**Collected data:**
══════════════════════════════
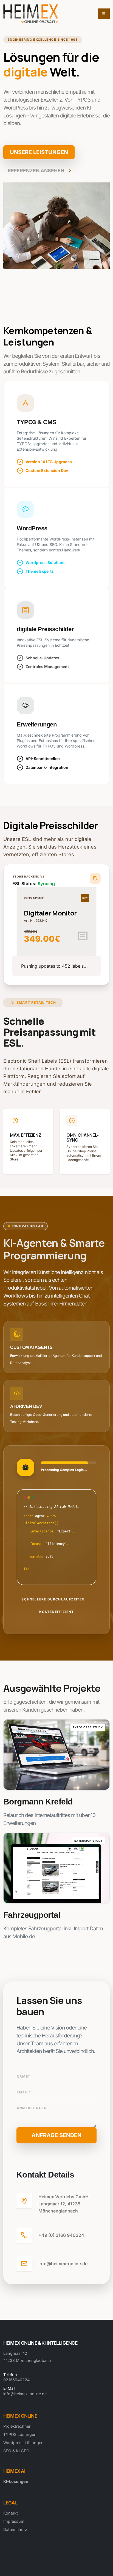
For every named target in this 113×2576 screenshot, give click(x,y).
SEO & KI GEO (16, 2450)
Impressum (13, 2521)
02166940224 (16, 2379)
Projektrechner (16, 2426)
══════════════════════════════
**What is required:**
All entries should be restated word for word; no images belong in the copy.

**Written solution:**
For every named target in this 113×2576 screenshot, give click(x,y).
SEO & KI GEO (16, 2450)
Impressum (13, 2521)
02166940224 (16, 2379)
Projektrechner (16, 2426)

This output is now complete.